Reducing Error Compounding in GenAI Systems

GenAI is non-deterministic and can fail or produce different results for the same input.

A typical prompt-to-action flow involves many LLM calls. Each call is a chance for the model to misinterpret, hallucinate, or produce an unusable output.

The question isn’t if errors happen. It’s what happens when they do, and how many opportunities you give them to cascade.

How bad does it get?

Consider a simple case with just 4 steps (note: this is illustrative, consider how your system might have 10, 20, or more LLM calls):

Step 1: 95% chance of correct
Step 2: 95% chance of correct
Step 3: 95% chance of correct
Step 4: 95% chance of correct

End-to-end: ~81% chance everything is correct.

Now compare:

Step 1 (LLM): user intent → structured call (95%)
Step 2 (deterministic tool): execute (98%)
Step 3 (deterministic validation): parse + check (97%)
Step 4 (LLM): result → response (96%)

End-to-end: ~87%

Same model. Different architecture. 6+ point improvement.

Two high-leverage approaches

Remove 1 or many GenAI steps entirely, fewer chances to fail
Replace GenAI steps with deterministic ones, lower error rate per step

Note

These aren’t the only ways to reduce error (e.g. consensus systems, retries, etc) but the fundamentals expressed would apply everywhere, no matter whether it’s one agent or a swarm.

What makes deterministic steps different

Deterministic steps still fail, but the failure characteristics differ from LLM failures:

Bounded: failures come from a finite set of causes (parse error, timeout, missing field), not open-ended misinterpretation
Repeatable: same input, same failure: you can reproduce and fix it
Non-semantic: a crashed process doesn’t convince the next step that “actually the user meant X”

Note

This doesn’t mean deterministic = reliable. It means when things break, they break in less subtle ways and there’s a lot of software engineering history behind their robustness.

The design pattern

LLMs do many hard parts (interpreting intent, choosing tools, dealing with syntax, reasoning through results, deciding what comes next).

In a simplified flow, the model might:

Receive user intent (natural language)
Decide which tool to call and with what parameters
Receive structured output from the tool
Decide: done, or call another tool?
Repeat until ready to respond
Translate the final result back to the user

A lot of reasoning and orchestration happens there and the point isn’t to limit that but to give it good building blocks.

A human user is more effective with better building blocks (e.g. well designed libraries or cli tools) and so is an LLM.

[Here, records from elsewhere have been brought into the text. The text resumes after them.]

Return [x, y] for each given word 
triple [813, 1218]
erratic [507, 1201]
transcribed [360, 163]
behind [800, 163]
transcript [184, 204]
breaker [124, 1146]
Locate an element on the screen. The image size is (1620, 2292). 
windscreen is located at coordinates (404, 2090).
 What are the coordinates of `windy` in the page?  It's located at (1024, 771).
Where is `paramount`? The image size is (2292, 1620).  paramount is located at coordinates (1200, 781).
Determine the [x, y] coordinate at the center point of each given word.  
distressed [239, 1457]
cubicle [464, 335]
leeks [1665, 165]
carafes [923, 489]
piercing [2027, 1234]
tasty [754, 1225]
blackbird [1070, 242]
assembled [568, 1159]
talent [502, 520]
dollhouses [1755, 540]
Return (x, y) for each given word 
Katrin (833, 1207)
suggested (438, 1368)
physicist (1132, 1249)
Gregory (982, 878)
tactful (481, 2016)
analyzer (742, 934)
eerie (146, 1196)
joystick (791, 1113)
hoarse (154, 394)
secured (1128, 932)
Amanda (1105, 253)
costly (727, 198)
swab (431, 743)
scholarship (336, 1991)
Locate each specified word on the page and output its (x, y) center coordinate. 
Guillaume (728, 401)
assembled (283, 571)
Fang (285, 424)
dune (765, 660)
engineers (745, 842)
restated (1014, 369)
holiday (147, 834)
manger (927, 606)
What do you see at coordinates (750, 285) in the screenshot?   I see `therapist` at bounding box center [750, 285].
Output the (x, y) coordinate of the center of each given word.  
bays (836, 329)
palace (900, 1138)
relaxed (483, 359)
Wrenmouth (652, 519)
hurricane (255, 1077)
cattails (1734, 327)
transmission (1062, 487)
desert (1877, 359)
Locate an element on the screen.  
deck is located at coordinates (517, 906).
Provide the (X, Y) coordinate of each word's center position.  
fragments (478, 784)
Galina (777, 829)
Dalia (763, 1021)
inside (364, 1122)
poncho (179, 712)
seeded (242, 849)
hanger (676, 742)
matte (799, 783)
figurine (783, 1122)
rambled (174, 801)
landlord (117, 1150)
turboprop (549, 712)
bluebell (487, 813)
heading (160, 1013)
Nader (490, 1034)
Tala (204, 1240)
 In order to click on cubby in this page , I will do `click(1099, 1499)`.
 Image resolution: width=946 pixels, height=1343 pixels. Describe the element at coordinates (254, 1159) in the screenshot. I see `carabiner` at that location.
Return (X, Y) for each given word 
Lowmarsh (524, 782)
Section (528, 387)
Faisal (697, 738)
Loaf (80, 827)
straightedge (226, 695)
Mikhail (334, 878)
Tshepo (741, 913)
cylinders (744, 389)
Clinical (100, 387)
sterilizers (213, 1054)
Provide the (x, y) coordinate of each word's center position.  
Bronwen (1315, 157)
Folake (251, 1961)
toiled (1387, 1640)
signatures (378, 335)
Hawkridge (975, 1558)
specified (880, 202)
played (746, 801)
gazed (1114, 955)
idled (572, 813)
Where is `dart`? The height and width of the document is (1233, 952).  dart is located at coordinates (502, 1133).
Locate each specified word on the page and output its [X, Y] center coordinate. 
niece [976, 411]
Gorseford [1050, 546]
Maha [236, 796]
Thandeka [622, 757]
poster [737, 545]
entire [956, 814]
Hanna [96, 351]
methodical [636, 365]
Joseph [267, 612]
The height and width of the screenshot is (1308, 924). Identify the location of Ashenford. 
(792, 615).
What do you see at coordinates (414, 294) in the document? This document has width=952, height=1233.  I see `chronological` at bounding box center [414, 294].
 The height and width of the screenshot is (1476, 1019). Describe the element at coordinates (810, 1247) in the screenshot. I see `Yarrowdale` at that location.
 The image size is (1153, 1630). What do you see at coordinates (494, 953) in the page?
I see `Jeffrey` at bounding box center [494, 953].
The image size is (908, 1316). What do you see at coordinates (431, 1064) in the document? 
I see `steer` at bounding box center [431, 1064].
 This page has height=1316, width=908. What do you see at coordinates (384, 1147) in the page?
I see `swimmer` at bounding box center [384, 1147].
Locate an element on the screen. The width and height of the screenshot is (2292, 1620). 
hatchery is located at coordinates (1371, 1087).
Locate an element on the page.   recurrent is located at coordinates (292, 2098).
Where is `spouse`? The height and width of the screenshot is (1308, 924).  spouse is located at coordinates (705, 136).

What you want are building blocks that are:

reusable
composable
well tested
easy to change and maintain
cost effective

And a model that acts as a translation layer, not the tool running all the logic.

Practical recommendations

Identify the deterministic core

If you are writing a Claude skill and a step can be expressed as code, ask yourself why you’re not expressing it as code.

The tradeoff is real:

Leaving logic in prose means:

Higher error rate at runtime
Relying on evals instead of unit tests (if you don’t know what one or either of these are, then you’re definitely safer in the frozen code world)
Paying the cost and error on every execution
Yes, it might improve as models improve, but you’re paying for that uncertainty every time

Moving logic to code means:

Lower error rate (deterministic execution)
Unit testable
Cheaper to run
Still easy to write with LLMs, have the model generate the code once instead of regenerating the logic from prose every time
You can still ask LLMs to review or improve the code later if you want

The second option gives you confidence that things actually work. The first option defers that confidence in exchange for alleged convenience.

If the LLM can write code for you, why have it translate markdown to logic on every run? Make the translation once, freeze it as code, and test it properly.

Force structure at boundaries

Don’t pass prose between steps. Use formats that are easy to serialize and deserialize, like JSON/YAML with schemas you can validate against.

Structure lets you validate, detect errors and attempt course correction or fail fast, diff, log, and evaluate deterministically.

Note

This will even save you money, time and compute resources by not having to use LLM as a Judge for assertion in your evals.

Test the building blocks

Write unit tests and integration tests for the core building blocks — same as you would’ve done before LLMs.

Closing

This isn’t about distrusting models, it’s about giving them good building blocks to use.

Use GenAI to translate intent. Use the building blocks to execute. Keep errors where you can measure them.

That is how automation becomes something you can trust instead of manually testing once and being hopeful.